"The Reality of Red-State Fascism"

Loony Libertarian Lew Rockwell:

Year's end is the time for big thoughts, so here are mine. The most significant socio-political shift in our time has gone almost completely unremarked, and even unnoticed. It is the dramatic shift of the red-state bourgeoisie from leave-us-alone libertarianism, manifested in the Congressional elections of 1994, to almost totalitarian statist nationalism. Whereas the conservative middle class once cheered the circumscribing of the federal government, it now celebrates power and adores the central state, particularly its military wing.

This huge shift has not been noticed among mainstream punditry, and hence there have been few attempts to explain it — much less have libertarians thought much about what it implies.

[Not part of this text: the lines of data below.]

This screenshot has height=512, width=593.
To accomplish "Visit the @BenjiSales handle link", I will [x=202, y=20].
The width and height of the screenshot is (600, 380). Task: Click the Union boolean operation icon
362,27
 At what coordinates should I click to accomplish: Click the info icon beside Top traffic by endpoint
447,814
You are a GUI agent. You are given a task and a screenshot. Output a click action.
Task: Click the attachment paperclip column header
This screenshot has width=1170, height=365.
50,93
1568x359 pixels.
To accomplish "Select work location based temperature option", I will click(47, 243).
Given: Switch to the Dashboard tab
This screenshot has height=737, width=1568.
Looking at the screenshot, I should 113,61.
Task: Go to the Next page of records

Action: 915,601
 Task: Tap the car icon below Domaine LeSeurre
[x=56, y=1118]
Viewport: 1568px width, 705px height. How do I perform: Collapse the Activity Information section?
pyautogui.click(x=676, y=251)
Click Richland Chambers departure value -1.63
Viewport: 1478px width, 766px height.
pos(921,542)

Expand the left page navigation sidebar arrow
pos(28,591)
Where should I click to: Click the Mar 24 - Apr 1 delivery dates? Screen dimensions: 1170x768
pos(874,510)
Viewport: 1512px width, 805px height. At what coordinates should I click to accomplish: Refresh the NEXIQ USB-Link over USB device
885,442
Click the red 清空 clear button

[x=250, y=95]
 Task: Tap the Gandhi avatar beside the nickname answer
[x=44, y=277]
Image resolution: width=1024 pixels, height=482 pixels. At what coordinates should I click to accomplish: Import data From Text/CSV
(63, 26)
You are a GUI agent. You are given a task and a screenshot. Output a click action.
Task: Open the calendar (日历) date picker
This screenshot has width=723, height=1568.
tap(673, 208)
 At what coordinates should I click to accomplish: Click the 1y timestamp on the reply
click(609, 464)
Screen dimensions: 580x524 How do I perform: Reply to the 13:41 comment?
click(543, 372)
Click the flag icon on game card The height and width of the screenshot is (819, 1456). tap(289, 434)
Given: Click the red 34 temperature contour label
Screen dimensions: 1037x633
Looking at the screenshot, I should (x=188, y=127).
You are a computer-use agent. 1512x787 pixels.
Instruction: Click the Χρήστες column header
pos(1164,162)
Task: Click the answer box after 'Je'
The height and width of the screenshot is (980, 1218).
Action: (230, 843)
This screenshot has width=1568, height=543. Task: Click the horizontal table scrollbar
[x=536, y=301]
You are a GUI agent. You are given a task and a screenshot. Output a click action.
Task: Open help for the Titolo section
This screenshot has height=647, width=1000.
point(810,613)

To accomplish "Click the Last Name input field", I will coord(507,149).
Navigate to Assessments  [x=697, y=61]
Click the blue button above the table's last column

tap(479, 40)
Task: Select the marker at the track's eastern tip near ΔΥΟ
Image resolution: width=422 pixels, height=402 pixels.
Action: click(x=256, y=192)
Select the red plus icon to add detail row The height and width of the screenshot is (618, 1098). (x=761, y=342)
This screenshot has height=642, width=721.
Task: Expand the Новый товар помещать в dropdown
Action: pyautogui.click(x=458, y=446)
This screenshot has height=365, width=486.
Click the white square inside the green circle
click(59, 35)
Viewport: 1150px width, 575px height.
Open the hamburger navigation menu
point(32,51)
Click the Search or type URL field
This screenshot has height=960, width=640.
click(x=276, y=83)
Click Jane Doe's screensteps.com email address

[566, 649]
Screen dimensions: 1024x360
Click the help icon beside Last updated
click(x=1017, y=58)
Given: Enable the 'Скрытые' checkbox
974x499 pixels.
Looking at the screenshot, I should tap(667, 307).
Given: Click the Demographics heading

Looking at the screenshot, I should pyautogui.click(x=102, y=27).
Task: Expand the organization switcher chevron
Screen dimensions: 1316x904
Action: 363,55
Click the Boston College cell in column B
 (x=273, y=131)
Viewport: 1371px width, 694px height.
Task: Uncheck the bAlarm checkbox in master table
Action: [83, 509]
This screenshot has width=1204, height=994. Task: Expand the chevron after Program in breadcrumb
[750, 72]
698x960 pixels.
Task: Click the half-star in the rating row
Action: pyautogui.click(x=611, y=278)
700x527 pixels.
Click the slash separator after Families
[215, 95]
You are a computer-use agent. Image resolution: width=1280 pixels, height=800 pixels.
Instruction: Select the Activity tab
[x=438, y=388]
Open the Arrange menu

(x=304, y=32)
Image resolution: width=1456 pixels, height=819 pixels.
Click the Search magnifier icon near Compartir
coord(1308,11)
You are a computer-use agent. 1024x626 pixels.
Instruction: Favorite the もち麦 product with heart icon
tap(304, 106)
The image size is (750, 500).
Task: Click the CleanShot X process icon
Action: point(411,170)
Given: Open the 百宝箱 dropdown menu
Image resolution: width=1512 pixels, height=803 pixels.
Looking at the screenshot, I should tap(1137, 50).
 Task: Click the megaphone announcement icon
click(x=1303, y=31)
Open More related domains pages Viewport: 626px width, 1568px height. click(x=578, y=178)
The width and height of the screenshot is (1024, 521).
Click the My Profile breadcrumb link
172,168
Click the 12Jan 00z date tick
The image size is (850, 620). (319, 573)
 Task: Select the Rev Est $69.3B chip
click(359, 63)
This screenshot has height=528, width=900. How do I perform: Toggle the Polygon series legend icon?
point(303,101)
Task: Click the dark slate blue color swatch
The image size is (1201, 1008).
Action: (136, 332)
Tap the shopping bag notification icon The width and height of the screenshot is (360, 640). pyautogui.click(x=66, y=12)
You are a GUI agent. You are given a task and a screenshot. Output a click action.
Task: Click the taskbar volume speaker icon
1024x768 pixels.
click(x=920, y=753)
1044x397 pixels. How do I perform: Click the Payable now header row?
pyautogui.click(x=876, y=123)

My own take is this: the Republican takeover of the presidency combined with an unrelenting state of war, has supplied all the levers necessary to convert a burgeoning libertarian movement into a statist one...

...The vigor and determination of the Bush administration has brought about a profound cultural change, so that the very people who once proclaimed hated of government now advocate its use against dissidents of all sorts, especially against those who would dare call for curbs in the totalitarian bureaucracy of the military, or suggest that Bush is something less than infallible in his foreign-policy decisions. The lesson here is that it is always a mistake to advocate government action, for there is no way you can fully anticipate how government will be used. Nor can you ever count on a slice of the population to be moral in its advocacy of the uses of the police power...

I'm all for Bush-bashing, but is there a way to not give aid and comfort to either the libertarians or the "liberals" when so doing?

Comments

One has to remember that, to the radical, fascism is nothing but a remainder category for every sort of politcs which is not absolutely radical. In that radical sense, every government which has ever existed has been fascist. When radicals use their fascist labels indiscriminately, they need to be asked what sort of Khmer Rouge dystopia they are proposing, or how they can maintain anarchy without killing even larger percentages of the population than the worst communists did.